On Thursday, this newspaper reported that towards the end of January, Mr Morgan attended an energy conference in Panama City hosted by S&P Global Platts, a group that provides data, analyses, and price information on the hydrocarbons industry.
Mr Morgan suggested the need for expanded refining capacity in the Caribbean, where facilities were old, storage and transportation limited, and environmental concerns on the rise. Expansion, he seemed to suggest, would help to meet the region’s growing energy demand, improve energy security, create jobs, and help to drive economic growth.
Of Petrojam, he said this: “Petrojam is actively pursuing an expansion of its export portfolio, with a specific focus on heavy fuel oil (HFO), very low sulphur fuel oil (VLSFO), low sulphur diesel oil (LSDO), and asphalt. These insights reinforce Petrojam’s role as a critical player in the Caribbean energy landscape and its proactive approach to sustainable growth and development.”

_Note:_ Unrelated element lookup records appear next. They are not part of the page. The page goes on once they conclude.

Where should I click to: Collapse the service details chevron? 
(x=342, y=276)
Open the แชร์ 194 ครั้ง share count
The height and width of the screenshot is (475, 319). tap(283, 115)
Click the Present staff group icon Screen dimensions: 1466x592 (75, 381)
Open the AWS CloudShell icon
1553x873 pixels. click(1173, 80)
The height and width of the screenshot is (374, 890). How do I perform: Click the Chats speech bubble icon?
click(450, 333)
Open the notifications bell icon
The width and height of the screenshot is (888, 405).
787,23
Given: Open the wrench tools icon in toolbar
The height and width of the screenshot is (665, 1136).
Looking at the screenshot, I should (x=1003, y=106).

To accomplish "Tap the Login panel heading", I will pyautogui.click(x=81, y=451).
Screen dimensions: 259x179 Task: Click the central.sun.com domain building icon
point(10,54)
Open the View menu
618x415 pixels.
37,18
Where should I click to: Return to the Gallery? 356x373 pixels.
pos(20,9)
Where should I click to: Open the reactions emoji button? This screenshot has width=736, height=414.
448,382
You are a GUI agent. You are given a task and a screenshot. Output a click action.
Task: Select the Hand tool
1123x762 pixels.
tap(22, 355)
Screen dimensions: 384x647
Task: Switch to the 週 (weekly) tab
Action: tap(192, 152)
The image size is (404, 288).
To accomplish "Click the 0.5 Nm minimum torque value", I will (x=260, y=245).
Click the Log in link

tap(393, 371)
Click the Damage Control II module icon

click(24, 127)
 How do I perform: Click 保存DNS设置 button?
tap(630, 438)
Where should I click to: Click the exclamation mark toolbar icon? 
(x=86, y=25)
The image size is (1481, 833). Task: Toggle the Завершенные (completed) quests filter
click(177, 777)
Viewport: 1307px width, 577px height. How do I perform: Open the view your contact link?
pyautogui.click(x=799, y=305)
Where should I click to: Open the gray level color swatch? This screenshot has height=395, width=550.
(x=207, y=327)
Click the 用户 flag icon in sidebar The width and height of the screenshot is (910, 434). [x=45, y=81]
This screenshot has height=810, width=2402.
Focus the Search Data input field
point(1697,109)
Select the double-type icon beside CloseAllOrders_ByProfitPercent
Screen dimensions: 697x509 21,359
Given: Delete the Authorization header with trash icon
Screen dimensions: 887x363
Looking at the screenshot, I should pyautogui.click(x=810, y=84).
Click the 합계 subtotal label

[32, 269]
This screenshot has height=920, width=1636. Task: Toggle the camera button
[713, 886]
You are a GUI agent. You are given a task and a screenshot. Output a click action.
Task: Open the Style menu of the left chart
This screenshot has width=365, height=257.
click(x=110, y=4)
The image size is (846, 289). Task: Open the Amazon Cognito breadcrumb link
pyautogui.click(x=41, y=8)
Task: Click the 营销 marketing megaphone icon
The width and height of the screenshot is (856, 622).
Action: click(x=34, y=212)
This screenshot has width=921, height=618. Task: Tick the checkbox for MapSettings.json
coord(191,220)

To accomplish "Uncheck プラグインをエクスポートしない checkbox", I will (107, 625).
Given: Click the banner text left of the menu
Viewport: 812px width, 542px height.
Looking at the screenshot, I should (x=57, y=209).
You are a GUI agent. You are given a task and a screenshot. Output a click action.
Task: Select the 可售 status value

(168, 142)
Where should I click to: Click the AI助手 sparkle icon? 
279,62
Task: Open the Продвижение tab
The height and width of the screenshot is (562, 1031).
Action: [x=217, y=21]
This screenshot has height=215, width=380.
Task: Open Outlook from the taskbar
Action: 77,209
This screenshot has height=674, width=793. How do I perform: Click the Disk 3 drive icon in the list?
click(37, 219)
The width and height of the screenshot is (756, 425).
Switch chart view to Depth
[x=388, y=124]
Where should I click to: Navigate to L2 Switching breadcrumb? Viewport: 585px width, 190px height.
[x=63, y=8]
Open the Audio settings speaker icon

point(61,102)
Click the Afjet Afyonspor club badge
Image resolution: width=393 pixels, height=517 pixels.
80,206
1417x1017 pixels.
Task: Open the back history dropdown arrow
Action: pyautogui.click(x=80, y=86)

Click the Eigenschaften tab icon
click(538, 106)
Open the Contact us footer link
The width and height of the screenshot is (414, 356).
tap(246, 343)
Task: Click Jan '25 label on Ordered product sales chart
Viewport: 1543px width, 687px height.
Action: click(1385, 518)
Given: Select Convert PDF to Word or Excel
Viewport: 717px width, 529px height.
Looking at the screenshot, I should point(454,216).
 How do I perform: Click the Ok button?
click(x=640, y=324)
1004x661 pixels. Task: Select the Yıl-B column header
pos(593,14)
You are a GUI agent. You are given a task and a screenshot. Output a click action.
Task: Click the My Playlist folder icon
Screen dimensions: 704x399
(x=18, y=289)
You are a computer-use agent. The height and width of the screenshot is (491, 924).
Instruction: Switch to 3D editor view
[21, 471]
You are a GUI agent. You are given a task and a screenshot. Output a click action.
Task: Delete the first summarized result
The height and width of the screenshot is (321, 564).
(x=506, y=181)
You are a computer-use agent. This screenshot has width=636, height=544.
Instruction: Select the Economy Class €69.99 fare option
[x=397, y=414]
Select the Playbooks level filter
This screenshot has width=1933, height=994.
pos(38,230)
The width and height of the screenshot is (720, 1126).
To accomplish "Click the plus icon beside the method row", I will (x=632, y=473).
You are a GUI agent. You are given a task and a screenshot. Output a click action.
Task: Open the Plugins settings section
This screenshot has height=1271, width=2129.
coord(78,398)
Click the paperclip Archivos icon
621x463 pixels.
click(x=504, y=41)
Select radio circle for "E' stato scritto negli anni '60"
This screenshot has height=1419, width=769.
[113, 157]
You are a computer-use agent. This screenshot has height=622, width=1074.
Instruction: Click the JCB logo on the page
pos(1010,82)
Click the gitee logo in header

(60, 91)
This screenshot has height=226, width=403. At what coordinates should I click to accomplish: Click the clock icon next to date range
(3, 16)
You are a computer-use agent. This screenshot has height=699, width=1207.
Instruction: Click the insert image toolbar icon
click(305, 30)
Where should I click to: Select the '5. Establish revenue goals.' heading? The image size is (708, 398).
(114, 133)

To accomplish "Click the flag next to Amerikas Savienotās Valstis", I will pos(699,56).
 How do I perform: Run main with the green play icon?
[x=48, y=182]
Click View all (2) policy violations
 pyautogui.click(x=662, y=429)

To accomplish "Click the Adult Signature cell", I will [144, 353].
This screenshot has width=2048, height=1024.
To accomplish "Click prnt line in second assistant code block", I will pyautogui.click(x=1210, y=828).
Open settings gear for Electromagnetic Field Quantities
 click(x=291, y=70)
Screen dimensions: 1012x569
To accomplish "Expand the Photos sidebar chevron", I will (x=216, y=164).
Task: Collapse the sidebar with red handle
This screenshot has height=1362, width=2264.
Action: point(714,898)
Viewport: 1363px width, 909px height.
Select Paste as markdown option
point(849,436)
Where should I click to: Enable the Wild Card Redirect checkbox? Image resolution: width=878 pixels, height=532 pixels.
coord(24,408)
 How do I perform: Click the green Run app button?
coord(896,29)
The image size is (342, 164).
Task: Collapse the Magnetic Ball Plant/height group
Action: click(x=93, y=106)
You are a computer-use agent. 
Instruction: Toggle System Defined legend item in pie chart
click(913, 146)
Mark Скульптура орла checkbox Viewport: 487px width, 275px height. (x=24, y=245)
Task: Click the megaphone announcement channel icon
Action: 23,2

Without any statement to the contrary, or a nuanced explanation of Mr Morgan’s remarks, it sounds like the Petrojam general manager announced policy decisions for the oil refinery that are mostly in opposition to the recommendations of the Zacca committee – a move that would demand substantial capital investment. Maybe this will be disclosed by the finance minister, Nigel Clarke, in the budget for public bodies during the 2o24-25 fiscal year, which begins in April.
LONG HANKERED FOR UPGRADING
The Petrojam refinery is rated at 36,000 barrels per day but generally produces significantly below that. Its managers have, however, long hankered for upgrading to at least 50,000 bpd. The package would include installing a vacuum distillation unit (VDU), which, among other things, would allow Petrojam to produce additional, second-go petroleum products from the heavier crudes that are its staple.
A full suite upgrade would cost more than US$1.2 billion. The bill for the VDU would be in the region of US$100 million. Implicit in Mr Morgan’s remarks is that the Government is firmly committed to the VDU.
But this is what the Zacca Committee said of the VDU project, which was frozen despite an earlier government approval: “The VDU project is inherently predicated on the consumption of ‘sour’ (high-sulphur) crude feedstocks such as those originating from Venezuela, a crude supply relationship that has continued for decades from the initial conception of the refinery in 1962. These highsulphur crudes tend to produce high-sulphur finished products, which are increasingly unattractive in the international market that is predominantly requiring light and not heavy fuels.
“There is no market in Jamaica for VGO (vacuum gas oil; used as a feedstock for fluid catalytic crackers used in making transportation fuels and by-products) and production would need to be exported to international markets such as other refineries on the USGC (US Gulf Coast) who could use this product. The volume of asphalt that would be produced would also far exceed local Jamaican demand, and thus a strategy to export asphalt would also be required, which is not an easy undertaking logistically and commercially. Both of these products would orient the refinery to supplying external markets and not the needs of the local Jamaican market.”
Further, the analyses and forecasts done by experts for the Zacca Committee found that both the expansion and VDU projects would have “significant negative returns on investment”.
The Government must, therefore, engage in a transparent discussion on its plans for Petrojam, including where, and how, the refinery fits in Jamaica’s broader energy strategy, a part of which is a policy to have half of the country’s electricity generated from renewables by 2030.